Ao remédio conhecido de mimos e sumo de laranja acrescentei a receita do engenheiro, Álvaro de Campos de seu nome: Preciso de verdade e de aspirina.
A aspirina busquei na farmácia; à verdade, essa vasculhei entre filósofos da minha estima, com Kant e Popper à cabeça. E o que inicialmente foi uma brincadeira com constipação até à metafísica, cresceu bem para lá de qualquer faculdade de julgar, levando-me a febre ao delírio, onde acabei por me perder em conjecturas e refutações, para afinal concluir que é à medida que a vida corre que percebemos como ela é uma busca inacabada.
Aqui chegados, instala-se a dúvida, já nem metódica, mas sistemática, e acabamos por tomar decisões apenas com a certeza do incerto.

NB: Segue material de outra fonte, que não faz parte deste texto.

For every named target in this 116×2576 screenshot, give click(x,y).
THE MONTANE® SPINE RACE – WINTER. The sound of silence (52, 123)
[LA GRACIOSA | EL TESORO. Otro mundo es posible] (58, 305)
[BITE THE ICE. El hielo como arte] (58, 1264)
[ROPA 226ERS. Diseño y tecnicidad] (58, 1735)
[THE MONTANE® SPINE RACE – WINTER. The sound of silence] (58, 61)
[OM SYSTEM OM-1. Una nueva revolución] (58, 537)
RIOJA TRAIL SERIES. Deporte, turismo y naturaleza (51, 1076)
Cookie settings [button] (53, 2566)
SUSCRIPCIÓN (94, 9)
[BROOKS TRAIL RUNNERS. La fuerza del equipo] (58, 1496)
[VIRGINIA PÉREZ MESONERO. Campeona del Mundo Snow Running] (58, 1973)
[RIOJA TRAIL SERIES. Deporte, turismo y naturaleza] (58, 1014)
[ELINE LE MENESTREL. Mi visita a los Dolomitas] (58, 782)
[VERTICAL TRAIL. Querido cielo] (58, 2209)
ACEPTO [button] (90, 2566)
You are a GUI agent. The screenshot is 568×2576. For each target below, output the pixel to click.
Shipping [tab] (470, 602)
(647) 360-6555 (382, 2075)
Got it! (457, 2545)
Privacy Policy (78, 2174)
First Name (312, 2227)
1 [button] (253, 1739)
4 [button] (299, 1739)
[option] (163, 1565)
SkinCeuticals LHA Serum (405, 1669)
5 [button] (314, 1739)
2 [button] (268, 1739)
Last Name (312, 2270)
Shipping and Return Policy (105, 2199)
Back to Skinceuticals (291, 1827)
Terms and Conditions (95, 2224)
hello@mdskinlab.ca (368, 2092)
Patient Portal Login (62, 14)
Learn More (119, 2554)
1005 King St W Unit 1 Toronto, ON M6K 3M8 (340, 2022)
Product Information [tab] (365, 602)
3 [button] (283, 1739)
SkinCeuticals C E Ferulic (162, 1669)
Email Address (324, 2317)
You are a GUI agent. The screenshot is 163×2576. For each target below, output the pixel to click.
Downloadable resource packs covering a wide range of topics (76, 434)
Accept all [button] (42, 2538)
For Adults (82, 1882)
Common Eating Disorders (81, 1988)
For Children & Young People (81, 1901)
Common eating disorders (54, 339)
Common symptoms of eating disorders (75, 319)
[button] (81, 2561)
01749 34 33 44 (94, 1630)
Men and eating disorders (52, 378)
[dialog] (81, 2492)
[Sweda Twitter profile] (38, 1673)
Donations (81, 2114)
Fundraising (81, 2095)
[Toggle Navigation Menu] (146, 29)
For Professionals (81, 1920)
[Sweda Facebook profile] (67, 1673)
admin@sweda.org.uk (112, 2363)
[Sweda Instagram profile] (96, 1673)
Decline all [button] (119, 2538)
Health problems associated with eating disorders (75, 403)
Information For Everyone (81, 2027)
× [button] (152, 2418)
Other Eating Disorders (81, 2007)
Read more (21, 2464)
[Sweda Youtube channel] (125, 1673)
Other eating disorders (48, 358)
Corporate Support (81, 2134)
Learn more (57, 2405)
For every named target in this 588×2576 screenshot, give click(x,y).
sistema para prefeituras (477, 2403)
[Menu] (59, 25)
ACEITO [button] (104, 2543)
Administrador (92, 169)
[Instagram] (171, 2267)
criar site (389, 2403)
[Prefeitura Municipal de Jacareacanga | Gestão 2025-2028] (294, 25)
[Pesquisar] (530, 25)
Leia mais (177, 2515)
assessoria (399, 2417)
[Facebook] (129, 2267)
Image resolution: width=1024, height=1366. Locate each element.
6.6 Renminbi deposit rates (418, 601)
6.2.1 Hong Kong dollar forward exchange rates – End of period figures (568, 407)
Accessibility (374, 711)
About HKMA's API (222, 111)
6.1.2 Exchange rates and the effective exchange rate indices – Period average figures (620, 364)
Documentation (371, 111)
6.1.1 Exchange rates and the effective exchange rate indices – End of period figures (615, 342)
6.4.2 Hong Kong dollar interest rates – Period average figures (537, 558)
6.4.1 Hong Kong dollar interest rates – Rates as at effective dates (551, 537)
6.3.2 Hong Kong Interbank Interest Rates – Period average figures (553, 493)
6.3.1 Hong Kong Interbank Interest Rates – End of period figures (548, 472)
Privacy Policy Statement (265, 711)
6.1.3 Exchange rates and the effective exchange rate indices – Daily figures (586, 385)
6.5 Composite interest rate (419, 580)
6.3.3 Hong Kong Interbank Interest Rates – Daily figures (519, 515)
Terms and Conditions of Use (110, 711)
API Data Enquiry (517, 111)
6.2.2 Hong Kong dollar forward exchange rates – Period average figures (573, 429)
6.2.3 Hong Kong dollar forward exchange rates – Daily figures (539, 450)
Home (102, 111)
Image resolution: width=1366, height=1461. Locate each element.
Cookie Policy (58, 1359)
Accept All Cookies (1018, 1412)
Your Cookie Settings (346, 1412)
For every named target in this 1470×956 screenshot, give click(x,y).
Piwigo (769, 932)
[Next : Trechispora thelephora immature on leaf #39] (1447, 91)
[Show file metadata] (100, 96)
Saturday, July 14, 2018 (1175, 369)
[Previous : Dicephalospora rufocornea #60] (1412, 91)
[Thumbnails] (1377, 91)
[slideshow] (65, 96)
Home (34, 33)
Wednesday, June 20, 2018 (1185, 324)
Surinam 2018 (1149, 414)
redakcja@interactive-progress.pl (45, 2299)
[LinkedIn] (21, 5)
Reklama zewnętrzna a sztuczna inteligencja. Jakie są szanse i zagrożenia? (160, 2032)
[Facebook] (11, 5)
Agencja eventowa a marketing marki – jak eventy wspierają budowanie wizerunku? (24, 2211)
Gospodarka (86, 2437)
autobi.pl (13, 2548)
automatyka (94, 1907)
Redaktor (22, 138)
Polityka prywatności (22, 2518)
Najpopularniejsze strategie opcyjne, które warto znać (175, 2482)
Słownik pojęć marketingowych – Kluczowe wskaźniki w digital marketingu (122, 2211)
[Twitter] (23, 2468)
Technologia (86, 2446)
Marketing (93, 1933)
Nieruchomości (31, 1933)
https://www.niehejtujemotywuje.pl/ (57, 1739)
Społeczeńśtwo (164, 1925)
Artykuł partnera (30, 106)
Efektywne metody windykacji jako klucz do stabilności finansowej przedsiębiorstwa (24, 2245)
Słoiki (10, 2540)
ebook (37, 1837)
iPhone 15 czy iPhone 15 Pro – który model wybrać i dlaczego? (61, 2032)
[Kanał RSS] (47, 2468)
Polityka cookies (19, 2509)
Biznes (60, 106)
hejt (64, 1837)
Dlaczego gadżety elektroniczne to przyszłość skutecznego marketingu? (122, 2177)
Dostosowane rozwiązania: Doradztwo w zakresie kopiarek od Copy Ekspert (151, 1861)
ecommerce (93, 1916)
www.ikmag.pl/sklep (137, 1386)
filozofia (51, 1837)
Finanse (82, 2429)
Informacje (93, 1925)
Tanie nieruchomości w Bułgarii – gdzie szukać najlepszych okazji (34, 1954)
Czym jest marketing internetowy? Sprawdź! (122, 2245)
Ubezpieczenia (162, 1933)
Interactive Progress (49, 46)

Como se compreende, com tamanha barafunda, a poesia, que é sobretudo matéria do sonho, ficou sem espaço enquanto circulei por este país da lógica, tendo até concluído que a crise (em luta com a verdade) não se vence com poesia, porque a poesia não vence nada, a não ser o desanimo, devolvendo às vezes o gosto de estar vivo.*
Vamos então à receita de Fernando Pessoa/Álvaro de Campos:
Tenho uma grande constipação,
E toda a gente sabe como as grandes constipações
Alteram todo o systema do universo,
Zangam-nos com a vida,
E fazem espirrar até à metaphysica.
Tenho o dia perdido cheio de me assoar.
Doe-me a cabeça indistinctamente.
Triste condição para um poeta menor!
Hoje sou verdadeiramente um poeta menor.
O que fui outrora foi um desejo; partiu-se.
Adeus para sempre rainha das fadas!
As tuas asas eram de sol, e eu cá vou andando.
Não estarei bem se não me deitar na cama.
Nunca estive bem senão deitando-me no universo.
Excusez du peu… Que grande constipação physica!
Preciso de verdade e de aspirina.
Nota bibliográfica
Transcrevi, conservando a ortografia, a leitura feita por Teresa Rita Lopes do dactiloscrito datado de 14/3/1931, e sem atribuição de autoria, existente no espólio do poeta. Este poema foi publicado com o nº145 na 2ªedição de ÁLVARO DE CAMPOS LIVRO DE VERSOS, Edição Crítica, organizado por Teresa Rita Lopes e editado por Editorial Estampa, Lisboa1994.
* esta é uma versão ligeiramente modificada do texto publicado anteriormente no blog em Maio de 2010, desencadeado pelas mesmas causas, mas com enquadramento diferente: nessa data com poemas de Manuel Alegre.